Intel today announced that it will begin to offer a new coprocessing unit to developers in late January. Known as the Intel Xeon Phi Coprocessor, this 60-core PCIX card allows developers to push extra processor power into their high-performance applications without having to learn a new development environment and language, such as nVidia’s CUDA or the up-and-coming OpenCL.

James Reinders, chief evangelist and director of marketing for Intel’s software development products, said that the Phi offers many advantages over typical GPU compute.

“We’ve seen a phenomenon where people have taken GPUs and found they can take a sliver of the HPC market, and can also see performance advantages per watt,” he said. “That gave us inspiration that the interest is there at taking on certain workloads, but we think that there’s a great opportunity here to design a device that’s more programmable, more flexible.”

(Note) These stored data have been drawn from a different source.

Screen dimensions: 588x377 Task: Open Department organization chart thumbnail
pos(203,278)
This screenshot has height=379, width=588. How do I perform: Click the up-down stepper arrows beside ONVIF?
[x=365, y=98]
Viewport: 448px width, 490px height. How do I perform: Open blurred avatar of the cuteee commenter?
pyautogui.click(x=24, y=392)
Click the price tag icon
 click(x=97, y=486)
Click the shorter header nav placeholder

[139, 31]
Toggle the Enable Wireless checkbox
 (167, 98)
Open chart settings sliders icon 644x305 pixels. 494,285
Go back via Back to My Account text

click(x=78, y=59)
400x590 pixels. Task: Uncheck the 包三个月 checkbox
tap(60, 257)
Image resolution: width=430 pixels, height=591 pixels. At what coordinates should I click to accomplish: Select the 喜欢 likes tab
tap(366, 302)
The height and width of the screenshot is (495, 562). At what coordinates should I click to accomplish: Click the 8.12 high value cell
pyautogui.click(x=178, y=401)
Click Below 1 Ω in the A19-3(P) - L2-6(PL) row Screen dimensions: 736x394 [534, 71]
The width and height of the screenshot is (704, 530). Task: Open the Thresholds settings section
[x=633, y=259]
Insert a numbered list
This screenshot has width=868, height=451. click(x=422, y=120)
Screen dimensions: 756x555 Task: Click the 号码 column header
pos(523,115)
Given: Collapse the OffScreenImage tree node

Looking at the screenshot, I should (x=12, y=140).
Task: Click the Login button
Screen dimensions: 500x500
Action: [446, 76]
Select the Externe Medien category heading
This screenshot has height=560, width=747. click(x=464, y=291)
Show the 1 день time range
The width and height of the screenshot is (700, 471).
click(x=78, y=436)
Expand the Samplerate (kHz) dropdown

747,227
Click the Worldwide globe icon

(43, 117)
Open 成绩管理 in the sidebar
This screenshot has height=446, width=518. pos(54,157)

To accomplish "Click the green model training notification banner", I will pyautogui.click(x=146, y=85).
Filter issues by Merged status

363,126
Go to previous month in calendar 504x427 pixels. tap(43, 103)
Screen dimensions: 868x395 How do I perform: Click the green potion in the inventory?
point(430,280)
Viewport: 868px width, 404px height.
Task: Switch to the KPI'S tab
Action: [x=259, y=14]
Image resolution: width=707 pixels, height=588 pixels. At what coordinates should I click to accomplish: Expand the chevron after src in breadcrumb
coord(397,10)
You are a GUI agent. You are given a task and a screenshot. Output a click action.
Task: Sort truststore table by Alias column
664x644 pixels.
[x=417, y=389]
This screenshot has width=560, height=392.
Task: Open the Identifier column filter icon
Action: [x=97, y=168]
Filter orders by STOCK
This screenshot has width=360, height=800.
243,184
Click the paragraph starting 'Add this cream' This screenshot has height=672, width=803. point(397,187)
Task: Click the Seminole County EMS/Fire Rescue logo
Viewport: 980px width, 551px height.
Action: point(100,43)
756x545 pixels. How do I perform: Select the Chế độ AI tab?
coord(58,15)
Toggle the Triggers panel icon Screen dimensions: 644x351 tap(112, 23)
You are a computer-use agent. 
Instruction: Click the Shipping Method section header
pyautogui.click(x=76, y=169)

To wit, Reinders said that GPU computing is limited by the capabilities of the GPU itself. Those cards and chips were designed to do only geometric computation. That means GPUs are extremely limited in how they compare to a standard x86 processor.

“I never like to say ‘hard’ or ‘easy’ to describe programming,” said Reinders. “Writing in CUDA is pretty restrictive because of the restrictions the hardware has. You see some of the queues they’re putting in to give a little more flexibility. I think those baby steps aren’t going to solve the problem well enough. The hardware needs to be very flexible.”

Reinders said that Phi will work with parallel applications as well as those built using Intel development tools, such as Threaded Building Blocks and Intel Cluster Studio XE. “If you look at Cluster Studio XE, it’s aimed at people using OpenMP and MPI. We’re continuing to try to support those sorts of standards. We’ll continue investing heavily in that. That’s where most of the action is.”

All of this brings up a major question, however, about the standards and tools being used in HPC. While MPI and OpenMP continue to evolve, AMD and nVidia have sought new standards to support their GPU computing capabilities. AMD has embraced OpenCL, and is now pushing to include support for GPU compute in Java itself.

nVidia is pushing for its own standard known as OpenACC, which started out as an effort inside OpenMP to add offload directives, sometimes known as accelerator directives, to the API.

Duncan Poole, senior manager of HPC at nVidia, said that “OpenACC is simple compiler hints inserted into the code to tell the compiler how to move data from CPU instructions to an accelerator, and run those segments of code on the accelerator and return that code to the CPU. It’s launching a kernel and returning a result. OpenACC compilers should target AMD, nVidia and soon Intel in both Fortran and C.”

But Reinders felt that OpenACC is pointless. He said OpenMP is on its way toward implementing offload directives, and that it’s on almost the same timeline as OpenACC. Poole did say that the plan is to bring OpenACC back to be integrated with OpenMP.

But while Poole insisted that OpenACC will include other vendors, Reinders said that “OpenACC is a subset of what OpenMP was taking a look at. It only looks at nVidia GPUs.”

And that is emblematic of the problems in GPU compute, he said. The real secret behind CUDA and OpenCL is that developers have to start from scratch and learn new languages and environments to take advantage of GPU compute. But with Intel’s Phi coprocessor, developers can continue to work with the tools and languages they know.

Reinders said that the Xeon Phi Coprocessor will ship by the end of January.